I know the dinos are theme park monsters, but everything in Jurassic Park was believable in the context of what we knew at the time. It makes sense to continue those designs in the same universe. The dilos frill and spitting was made up, sure, but we could also say it was a possibility since there is so much we don't know, and never will know about dinosaurs.
What they're doing now however, is very different. They're not making some creative decisions to known dinosaurs, they're cooking up shit that never existed in order to create movie monsters. One time is justifiable from the story they were telling. Twice is a pattern and just makes me think they don't believe real dinosaurs are good enough for a dinosaur movie. Which is ridiculous.
There is so much oportunity here to do some amazing things. With the advancements 20 years of gene technology would have brought, they could create more correct dinosaurs. Spearheaded new knowledge. Made them awesome, and make all the feather haters realize how wrong they are.
But yeah, I have to agree with how sad it is we only have one dinosaur franchise. It's downright criminal.
Firstly, I do agree with you in many parts, particularly in that I'm not thrilled at the idea of continued straight up fully fictionalized monsters. My initial response was
largely in jest.

**WHAT YOU NEED TO DO:** In the post about Jurassic Park dinosaurs, which two features of the dilos does the writer say were made up? The material after this has no connection to the post about Jurassic Park dinosaurs.

**INFORMATION SHOWN:**
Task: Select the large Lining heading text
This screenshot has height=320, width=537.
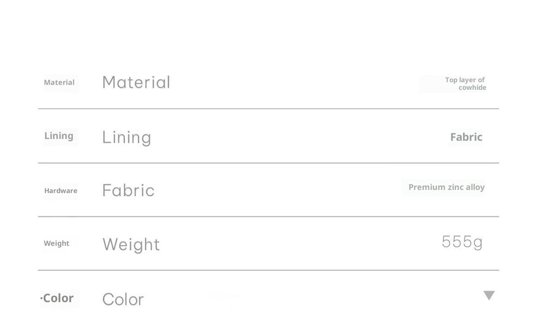Action: tap(127, 137)
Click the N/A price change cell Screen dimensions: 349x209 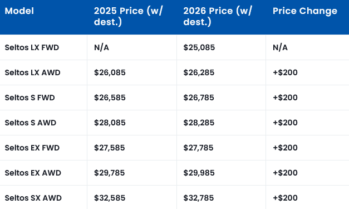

**ANSWER TO THIS PROBLEM:** Its frill and its spitting.